What you need :
- Rice
- Potatoes
- Onions
- Sieved Tomatoes
- Eggplant
- Zuccini
- Bell Pepper
- Carrots
- Breadcrumbs
- Flour
- Egg
- Chicken breast
- Salt
- Pepper
- Chili
- Cumin (Jeera)
- Tumeric (Haldi)
Rice :
- Per person take one (real) Cup of rice
- Wash the rice to rinse of the starch of the rice
- Fill a bowl with the rice and water and let it sit until its time to cook
- Bring a big enough pot of water to boil
- Add a tablespoon of oil and ½ teaspoon per cup rice to the water
- When the water boils set the heat to middle and pour in the rice (without the water)
- Let the rice boil for about 10-15 min. but keep always an eye on it and stir it gently then and now
- Try the rice, if its hard give it some more minutes, if its soft take it out – watch out that it don’t gets to soft
Potatopuffs :
- Turn the oven on to about 180° C ( 356° F)
- Cut some Potatoes in about 1-2 cm squares
- Put them in a strainer and wash them a little bit
- Put a bowl beneath the strainer and add the following spices
- a good amount of salt
- pepper
- a little bit of turmeric
- chili if you like
- Feel free to try out some other spices too!

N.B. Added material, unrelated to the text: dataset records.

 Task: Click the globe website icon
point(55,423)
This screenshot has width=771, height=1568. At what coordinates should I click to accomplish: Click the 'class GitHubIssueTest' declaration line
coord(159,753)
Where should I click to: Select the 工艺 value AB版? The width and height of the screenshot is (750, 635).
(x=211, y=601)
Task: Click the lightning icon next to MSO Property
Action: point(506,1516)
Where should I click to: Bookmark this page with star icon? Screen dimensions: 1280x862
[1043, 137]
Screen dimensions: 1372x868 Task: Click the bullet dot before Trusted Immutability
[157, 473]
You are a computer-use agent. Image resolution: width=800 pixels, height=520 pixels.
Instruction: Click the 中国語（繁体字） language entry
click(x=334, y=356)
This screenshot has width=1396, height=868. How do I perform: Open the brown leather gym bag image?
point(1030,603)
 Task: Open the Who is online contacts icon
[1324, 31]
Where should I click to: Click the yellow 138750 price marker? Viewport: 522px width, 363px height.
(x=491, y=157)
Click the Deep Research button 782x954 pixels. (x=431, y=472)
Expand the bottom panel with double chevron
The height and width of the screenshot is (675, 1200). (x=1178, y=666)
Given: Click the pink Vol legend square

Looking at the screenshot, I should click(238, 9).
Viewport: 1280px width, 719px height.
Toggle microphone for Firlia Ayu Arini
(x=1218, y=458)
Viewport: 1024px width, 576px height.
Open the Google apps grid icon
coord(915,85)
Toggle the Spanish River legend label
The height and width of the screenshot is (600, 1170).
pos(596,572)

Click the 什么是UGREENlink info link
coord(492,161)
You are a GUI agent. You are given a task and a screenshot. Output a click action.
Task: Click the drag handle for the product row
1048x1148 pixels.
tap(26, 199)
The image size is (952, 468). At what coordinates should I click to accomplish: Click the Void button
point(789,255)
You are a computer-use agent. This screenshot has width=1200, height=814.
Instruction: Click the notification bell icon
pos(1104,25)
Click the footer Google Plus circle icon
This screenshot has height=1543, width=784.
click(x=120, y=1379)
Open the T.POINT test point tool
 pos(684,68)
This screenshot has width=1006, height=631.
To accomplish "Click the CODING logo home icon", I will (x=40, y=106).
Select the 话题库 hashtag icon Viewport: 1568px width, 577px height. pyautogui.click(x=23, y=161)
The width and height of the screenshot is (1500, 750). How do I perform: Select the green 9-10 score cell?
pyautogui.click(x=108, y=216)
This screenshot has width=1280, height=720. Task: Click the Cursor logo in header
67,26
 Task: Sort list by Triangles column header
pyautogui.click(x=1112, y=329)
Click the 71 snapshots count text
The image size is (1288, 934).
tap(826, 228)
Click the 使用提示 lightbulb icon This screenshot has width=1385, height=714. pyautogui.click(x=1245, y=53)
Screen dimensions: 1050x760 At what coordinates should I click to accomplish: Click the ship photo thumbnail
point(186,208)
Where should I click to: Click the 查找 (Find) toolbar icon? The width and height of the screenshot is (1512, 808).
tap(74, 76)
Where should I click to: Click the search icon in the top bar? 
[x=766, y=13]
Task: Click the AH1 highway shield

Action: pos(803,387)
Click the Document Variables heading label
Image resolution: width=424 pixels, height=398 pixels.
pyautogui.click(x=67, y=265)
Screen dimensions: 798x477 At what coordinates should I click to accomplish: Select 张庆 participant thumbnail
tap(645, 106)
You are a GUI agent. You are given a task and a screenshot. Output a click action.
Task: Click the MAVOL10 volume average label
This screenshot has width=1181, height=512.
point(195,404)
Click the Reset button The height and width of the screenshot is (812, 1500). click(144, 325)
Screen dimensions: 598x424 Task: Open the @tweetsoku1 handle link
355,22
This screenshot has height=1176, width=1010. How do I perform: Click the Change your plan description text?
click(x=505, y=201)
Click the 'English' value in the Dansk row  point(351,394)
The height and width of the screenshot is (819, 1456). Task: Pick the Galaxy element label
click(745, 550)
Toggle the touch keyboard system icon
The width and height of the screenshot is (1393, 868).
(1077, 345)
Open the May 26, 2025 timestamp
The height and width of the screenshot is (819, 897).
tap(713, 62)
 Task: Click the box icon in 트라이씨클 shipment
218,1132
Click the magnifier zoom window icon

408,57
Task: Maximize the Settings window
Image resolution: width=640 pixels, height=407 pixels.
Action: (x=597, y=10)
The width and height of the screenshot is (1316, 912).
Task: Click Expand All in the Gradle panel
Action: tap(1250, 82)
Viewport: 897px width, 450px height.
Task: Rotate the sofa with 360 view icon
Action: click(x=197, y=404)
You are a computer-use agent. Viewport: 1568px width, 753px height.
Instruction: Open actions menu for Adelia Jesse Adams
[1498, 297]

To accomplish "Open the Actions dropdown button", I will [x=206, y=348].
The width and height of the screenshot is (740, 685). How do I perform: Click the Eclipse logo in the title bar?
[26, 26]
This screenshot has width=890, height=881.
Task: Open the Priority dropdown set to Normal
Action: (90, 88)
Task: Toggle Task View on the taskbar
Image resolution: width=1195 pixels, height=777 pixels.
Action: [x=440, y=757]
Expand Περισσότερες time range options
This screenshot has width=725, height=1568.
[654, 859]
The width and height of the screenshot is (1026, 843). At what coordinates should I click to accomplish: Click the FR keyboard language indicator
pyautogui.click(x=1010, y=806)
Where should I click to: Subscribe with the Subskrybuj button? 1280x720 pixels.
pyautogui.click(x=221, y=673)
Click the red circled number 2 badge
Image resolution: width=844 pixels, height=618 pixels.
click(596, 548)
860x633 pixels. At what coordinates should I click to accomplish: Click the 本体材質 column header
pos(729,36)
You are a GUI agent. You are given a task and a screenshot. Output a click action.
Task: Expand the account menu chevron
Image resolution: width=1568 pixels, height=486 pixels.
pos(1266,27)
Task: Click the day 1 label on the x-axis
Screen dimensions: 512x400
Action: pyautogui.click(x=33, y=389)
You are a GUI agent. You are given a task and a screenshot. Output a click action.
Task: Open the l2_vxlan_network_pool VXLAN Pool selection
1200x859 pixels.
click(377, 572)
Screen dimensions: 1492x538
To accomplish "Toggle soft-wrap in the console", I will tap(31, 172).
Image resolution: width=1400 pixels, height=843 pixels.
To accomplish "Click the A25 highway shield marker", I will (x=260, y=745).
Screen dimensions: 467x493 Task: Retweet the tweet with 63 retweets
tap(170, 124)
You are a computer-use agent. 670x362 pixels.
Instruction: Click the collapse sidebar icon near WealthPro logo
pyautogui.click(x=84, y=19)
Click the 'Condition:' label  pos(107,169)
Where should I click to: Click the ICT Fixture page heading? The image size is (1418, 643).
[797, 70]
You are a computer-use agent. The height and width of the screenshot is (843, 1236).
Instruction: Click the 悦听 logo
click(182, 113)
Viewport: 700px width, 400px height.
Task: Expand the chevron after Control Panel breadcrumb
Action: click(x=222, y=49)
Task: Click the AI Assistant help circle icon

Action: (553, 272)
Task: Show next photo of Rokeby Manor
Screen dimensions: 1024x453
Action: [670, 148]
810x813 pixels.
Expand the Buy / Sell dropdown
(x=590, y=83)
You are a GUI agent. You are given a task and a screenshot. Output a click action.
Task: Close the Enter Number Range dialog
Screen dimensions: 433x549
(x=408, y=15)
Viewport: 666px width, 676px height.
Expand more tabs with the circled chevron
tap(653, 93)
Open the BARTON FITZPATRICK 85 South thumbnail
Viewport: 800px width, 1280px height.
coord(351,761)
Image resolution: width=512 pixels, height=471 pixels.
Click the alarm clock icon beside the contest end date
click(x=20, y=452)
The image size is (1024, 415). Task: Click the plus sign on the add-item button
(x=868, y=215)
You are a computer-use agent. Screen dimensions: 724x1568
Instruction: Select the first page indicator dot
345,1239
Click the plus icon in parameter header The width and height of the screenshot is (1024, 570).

- Add some oil and mix everything good
- Let it sit until the oven is ready
- Put the squares on a tray and look that the squares don’t lay on top of each other
- Turn the heat a little lower after about 15-20 minutes and take a spatula, stir them a little bit and order them again so nothing lays on top of each other
- Check every 5 minutes, if they’re golden brown and seem ready turn the Heat off and let them in the oven until they get eaten
Breaded Chickenbites :
- Take per 2-3 persons a half chicken breast and cut it into bite-sized pieces
- Prepare three plates
- The first with flour
- The second with an egg, salt, pepper, turmeric, chili and cumin everything stirred up
- The third with breadcrumbs
- Bread all chicken pieces
- Heat up a pan with some oil
- When the oil is warm put it the breaded chicken
- Cut two small onions
- Turn the chicken and toss in one onion
- When the chicken is beautiful golden brown take it out but leave the onions in the pan
- Toss in the rest of the onions and stir-fry until they’re translucent and set it aside
Eggplant-Tomatosauce :
- Cut some slices from the eggplant and cut up a quarter of a bell Pepper and toss them in the pan with the onions
- Add salt, pepper, cumin, chili and turmeric and stir-fry everything
- When the bell peppers are a little bit softer and and the eggplant is mushy turn the heat off
- Take everything out of the pan and in a tall bowl and let it cool for 5 min.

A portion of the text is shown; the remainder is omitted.